P.E.I. songwriter Nathan Wiley gets help in producing 3rd record
Friday, Jun 1, 2007 | Steve Macleod, Canadian Press
HALIFAX (CP) - After producing his first two albums on his own, Nathan Wiley figured the time had come for a fresh set of ears and ideas.
So the singer-songerwriter from Summerside, P.E.I., enlisted the help of Steve Berlin, multi-instrumentalist for the L.A. Latino band Los Lobos, for his newest CD, "The City Destroyed Me," released nationally this week.
"The first time around was out of necessity," Wiley explained recently by phone from his Island home. "I did the first record on my own, between me and the engineer, without really know what I was doing.
"The second time around Steve expressed an interest but the scheduling just didn't work out. But this time I was really ready. It felt right to bring a producer on board and I'm really glad I did.
"I really, really like everything about this album."
It's Wiley's most musically ambitious and adventurous release to date - a collection of diverse and often dark observances about life and love.
While he waited for a hole in Berlin's busy schedule, Wiley penned between 40 and 50 songs that were eventually pared to the 13 that were laid down during a whirlwind two-week session at Halifax's Sonic Temple studio last fall.
The 30-year-old Islander said he felt comfortable after years of doing everything on his own to hand over a lot of the creative decisions to Berlin, whose production credits include works by The Tragically Hip and Rickie Lee Jones.
"It was kind of back and forth, though," said Wiley. "We each made a wish list of 15 songs that we had whittled down, and right away some of the same songs popped up on each list.
"I really thought, and he did too, that there were a lot of different records in that pile. But he had a pretty clear vision of something that was a little edgier and a little weirder and lyrically darker. And I was ready for that."
One of the darkest songs is the title track, which was inspired by a year Wiley spent busking in Vancouver as a 19 year old.

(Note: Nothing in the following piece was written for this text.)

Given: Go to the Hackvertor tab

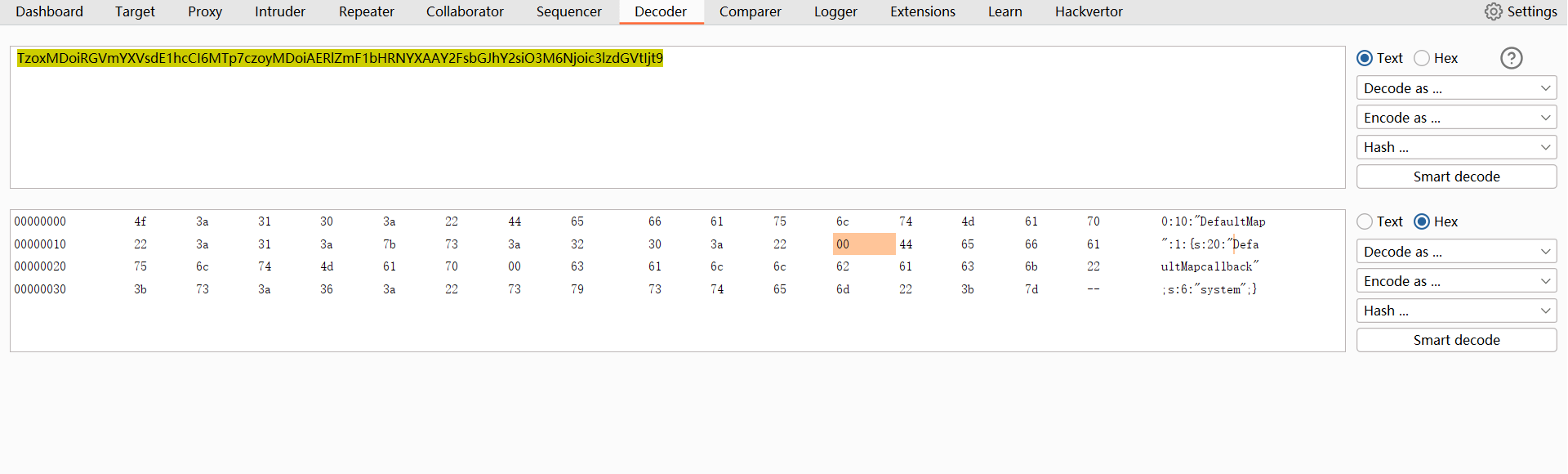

For a kid from the bucolic streets of small-town P.E.I., life amid the junkies and hookers of Vancouver's notorious Downtown East Side was eye-opening in the extreme.
So did it destroy him?
"A little, yeah," he conceded. "When I moved out there I was pretty young and it was pretty overwhelming. There was a lot thrown at me at once and I felt eaten up by the size of it, which is where a lot of that song came from."
Wiley eventually returned home and began work on the material that became his 2002 debut "Bottom Dollar," a release that earned him widespread critical praise and an East Coast Music Award for alternative album of the year.
He followed it up two years later with "High Low."
The early critical response the new album has been good.
But then, Wiley's uncle, Tom, could have told him that.
After hearing rough mixes of the album earlier this year, Tom left a humorous and expletive-filled review on his nephew's answering machine after a few too many pops one night.
"The thing I like about this CD is the way it bounces around to different styles - it never gets boring," Tom slurred in his rambling early-morning ode. "But I'm probably prejudiced. And plus I'm drunk. You've got to take that into account."
Tom's review, which was recorded over five calls because the answering machine kept cutting him off, was posted for a while on Wiley's website www.nathanwiley.com.
"He's pretty hard to embarrass," Wiley said with a laugh about his decision to let the world hear his uncle's rant.
"He's the type of guy to let you know if he likes something, but it was little out of character to call in the middle of the night after having a few."